Ha!ha! You are right! :Grin:

----------


## kuching

> wah... i always hear that people in audit are forever busy (no life) and may even have to work on weekends.... so there are exceptions .
> 
> what's the name of the deserted island? it's beautiful! envy envy...


My firm is very small firm. Work temporary until June, then I'm free man & need to find new job.

----------


## eddy planer

> There is not much job in small city & the pay is one of the lowest in Malaysia.


Then I start up a tour guide company specialise in Tarzan expenditure in Kuching, then you be Tarzan guide 7 days a week!  :Wink:

----------


## kuching

> Then I start up a tour guide company specialise in Tarzan expenditure in Kuching, then you be Tarzan guide 7 days a week!



Ha!ha!

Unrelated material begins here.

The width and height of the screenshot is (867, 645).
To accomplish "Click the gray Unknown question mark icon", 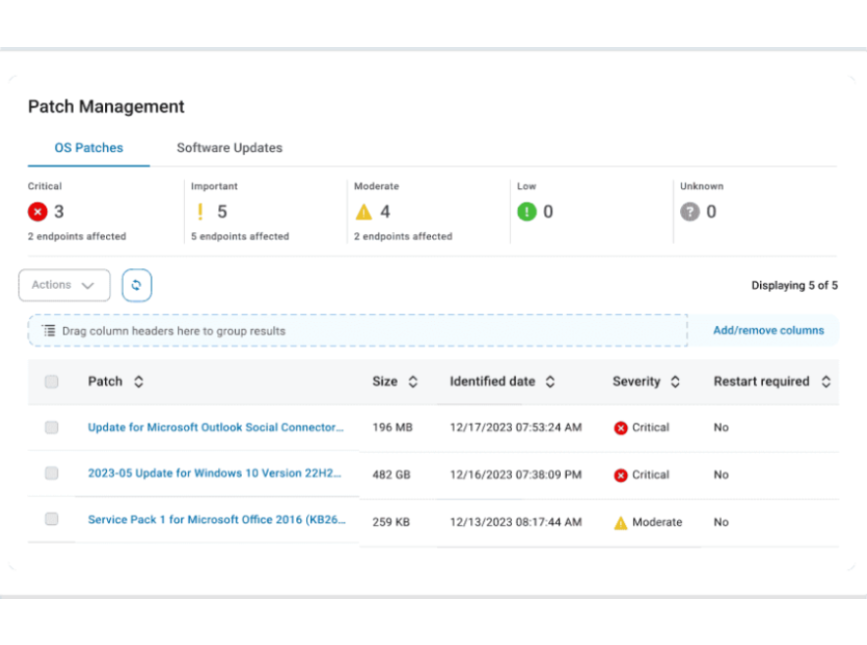I will [690, 212].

I'll be free to be a part time tour guide after June....

----------


## madmadi

Hey,

Love tropical places. I have done survival camping on deserted island 3 weeks ago in Philippines! Only for 2 weeks but still it was really something. Love to read about this kind of stuff. I have a blog if you would like to look at my trip report

http://www.searchingparadise.blogspot.com

All best,
Martin

----------


## Ben12

I used to reside in Kuching - loved it there, and the food is just so DELICIOUS! Currently in the Philippines where the food is erm... not so delicious, to be polite about it! Will be checking out your blog for sure. Thanks for sharing your experiences - looks like great fun, except for the very high humidity levels you have to deal with :-)

----------